----- Original Message -----
From: "Jim Devine" <[EMAIL PROTECTED]>
To: <[EMAIL PROTECTED]>
Sent: Monday, September 03, 2001 7:26 PM
Subject: [PEN-L:16653] business ethics


> [was: Re: [PEN-L:16633] Re: Re: Re: Re: Atlas shrugged]
>
> At 04:09 PM 09/03/2001 -0700, you wrote:
> >Shouldn't the curriculum for business majors be substantially
changed
> >so that issue of, say, corporate governance, is viewed through
notions
> >of what counts as democratic accountability and representation-and
not
> >just for the board and it's relation to shareholders; or that any
> >understanding of factor inputs into a production process needs to
look
> >at environmental impacts as against merely price information.
That's
> >just for starters.....
>
> Maybe, but the nature of our business program is under the control
of the
> management types, who would never change it. (The economics
department then
> "services" the business school, by teaching economics to its frosh.)
We do
> have courses on oxymoronic "business ethics," but the bizad students
don't
> care about that stuff.
>
> Jim Devine [EMAIL PROTECTED] & http://bellarmine.lmu.edu/~JDevine
==============
It was precisely because business admin. curricula was so divorced
from what I leaned in my economic history and intro classes that I
decided to do history and philosophy instead.
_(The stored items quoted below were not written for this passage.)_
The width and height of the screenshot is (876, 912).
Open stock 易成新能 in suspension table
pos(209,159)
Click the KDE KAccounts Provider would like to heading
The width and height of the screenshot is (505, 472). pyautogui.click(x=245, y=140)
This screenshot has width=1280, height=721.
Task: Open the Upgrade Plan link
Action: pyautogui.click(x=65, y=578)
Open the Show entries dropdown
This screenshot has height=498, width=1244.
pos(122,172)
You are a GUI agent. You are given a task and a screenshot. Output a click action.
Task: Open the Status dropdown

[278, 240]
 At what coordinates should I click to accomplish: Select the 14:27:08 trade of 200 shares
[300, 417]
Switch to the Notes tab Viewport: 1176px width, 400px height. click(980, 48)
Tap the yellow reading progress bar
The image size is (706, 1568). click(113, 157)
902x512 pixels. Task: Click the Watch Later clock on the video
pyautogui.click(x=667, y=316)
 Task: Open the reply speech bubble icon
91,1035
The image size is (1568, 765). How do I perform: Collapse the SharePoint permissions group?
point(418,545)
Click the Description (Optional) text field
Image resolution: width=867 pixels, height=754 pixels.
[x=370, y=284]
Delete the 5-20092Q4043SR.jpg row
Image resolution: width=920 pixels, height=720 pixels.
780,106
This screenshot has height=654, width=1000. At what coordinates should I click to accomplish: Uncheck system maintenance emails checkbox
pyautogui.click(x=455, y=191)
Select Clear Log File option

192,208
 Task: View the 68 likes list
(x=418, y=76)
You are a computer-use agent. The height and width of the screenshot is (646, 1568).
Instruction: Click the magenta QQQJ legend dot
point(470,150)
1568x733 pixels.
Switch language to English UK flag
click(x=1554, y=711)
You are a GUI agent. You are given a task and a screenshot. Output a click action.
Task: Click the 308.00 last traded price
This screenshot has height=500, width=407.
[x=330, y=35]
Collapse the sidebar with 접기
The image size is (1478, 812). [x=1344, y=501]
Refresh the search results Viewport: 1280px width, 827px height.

Why is there such an
anti-historical bias in so much business education? I got totally
disgusted with the big C after taking a class on US business history.
The characters and behaviors filled me with horror. So where do the
bizad students get their nihilism even as they don't understand or
care that they're being nihilistic? Is the US 'really' a nihilistic
society when we scratch the skin a little?